Sin embargo, Giese — quien en todas las descripciones de las demás creaciones solaristas muestra una actitud de hormiga caminando sobre un glaciar y no se permite desviación alguna de su medido y rígido discurso— estaba tan convencido de estar en lo cierto que clasificó las siguientes fases de aparición de un mimoide en un orden creciente de perfección.

Un mimoide visto desde arriba parece una ciudad; sin embargo, eso es solo una ilusión causada por la necesidad de encontrar analogías con lo conocido. Cuando el cielo está limpio, una masa de aire caliente envuelve el conjunto de excrecencias de varios pisos de altura, coronadas por altas estacadas; en consecuencia, las formaciones, ya de por sí difíciles de determinar, empiezan a balancearse y a doblarse. La aparición de la primera nube sobre el cielo azul (lo digo por costumbre, dado que el «celeste» cobra aquí un tono bermejo o extremadamente blanco, dependiendo de los días) causa una respuesta inmediata.

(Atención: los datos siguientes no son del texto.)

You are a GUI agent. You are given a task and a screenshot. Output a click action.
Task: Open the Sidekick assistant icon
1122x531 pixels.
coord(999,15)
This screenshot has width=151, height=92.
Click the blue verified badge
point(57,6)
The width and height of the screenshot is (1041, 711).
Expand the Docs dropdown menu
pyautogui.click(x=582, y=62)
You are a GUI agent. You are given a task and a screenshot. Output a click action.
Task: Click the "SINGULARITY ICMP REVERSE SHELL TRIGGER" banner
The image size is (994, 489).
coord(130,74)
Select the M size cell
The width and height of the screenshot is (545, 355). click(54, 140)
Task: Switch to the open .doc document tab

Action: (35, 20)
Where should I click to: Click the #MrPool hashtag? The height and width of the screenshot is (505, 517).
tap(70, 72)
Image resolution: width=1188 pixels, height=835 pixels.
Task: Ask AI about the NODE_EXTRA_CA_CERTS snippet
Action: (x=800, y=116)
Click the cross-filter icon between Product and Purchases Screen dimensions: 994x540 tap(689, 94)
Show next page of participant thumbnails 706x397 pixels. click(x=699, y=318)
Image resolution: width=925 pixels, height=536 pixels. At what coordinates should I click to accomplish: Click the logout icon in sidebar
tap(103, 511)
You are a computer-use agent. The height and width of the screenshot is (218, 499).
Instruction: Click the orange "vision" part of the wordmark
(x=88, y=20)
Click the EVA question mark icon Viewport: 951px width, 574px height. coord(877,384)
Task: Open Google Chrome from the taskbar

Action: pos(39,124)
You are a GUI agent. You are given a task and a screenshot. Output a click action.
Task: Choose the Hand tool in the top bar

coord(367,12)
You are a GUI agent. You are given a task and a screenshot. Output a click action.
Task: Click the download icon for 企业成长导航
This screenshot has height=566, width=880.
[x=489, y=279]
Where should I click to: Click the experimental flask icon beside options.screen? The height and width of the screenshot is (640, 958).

Comienza así una brotación acelerada: una capa dúctil, ahuecada en forma de coliflor, es lanzada al aire, separándose casi por completo de la base; al mismo tiempo, empalidece y, a los pocos minutos, acaba pareciéndose a un cúmulo. Este objeto gigante proyecta una sombra rojiza, como si los picos del mimoide se lo fueran pasando unos a otros con un movimiento siempre inverso al de la nube real. Creo que Giese se hubiera dejado cortar un brazo a cambio de poder averiguar el origen de este fenómeno. No obstante, esas «solitarias» creaciones del mimoide no son nada en comparación con la desenfrenada actividad que desencadena cuando se «irrita» por la presencia de objetos y formas que surgen sobre su superficie por culpa de los forasteros llegados de la Tierra.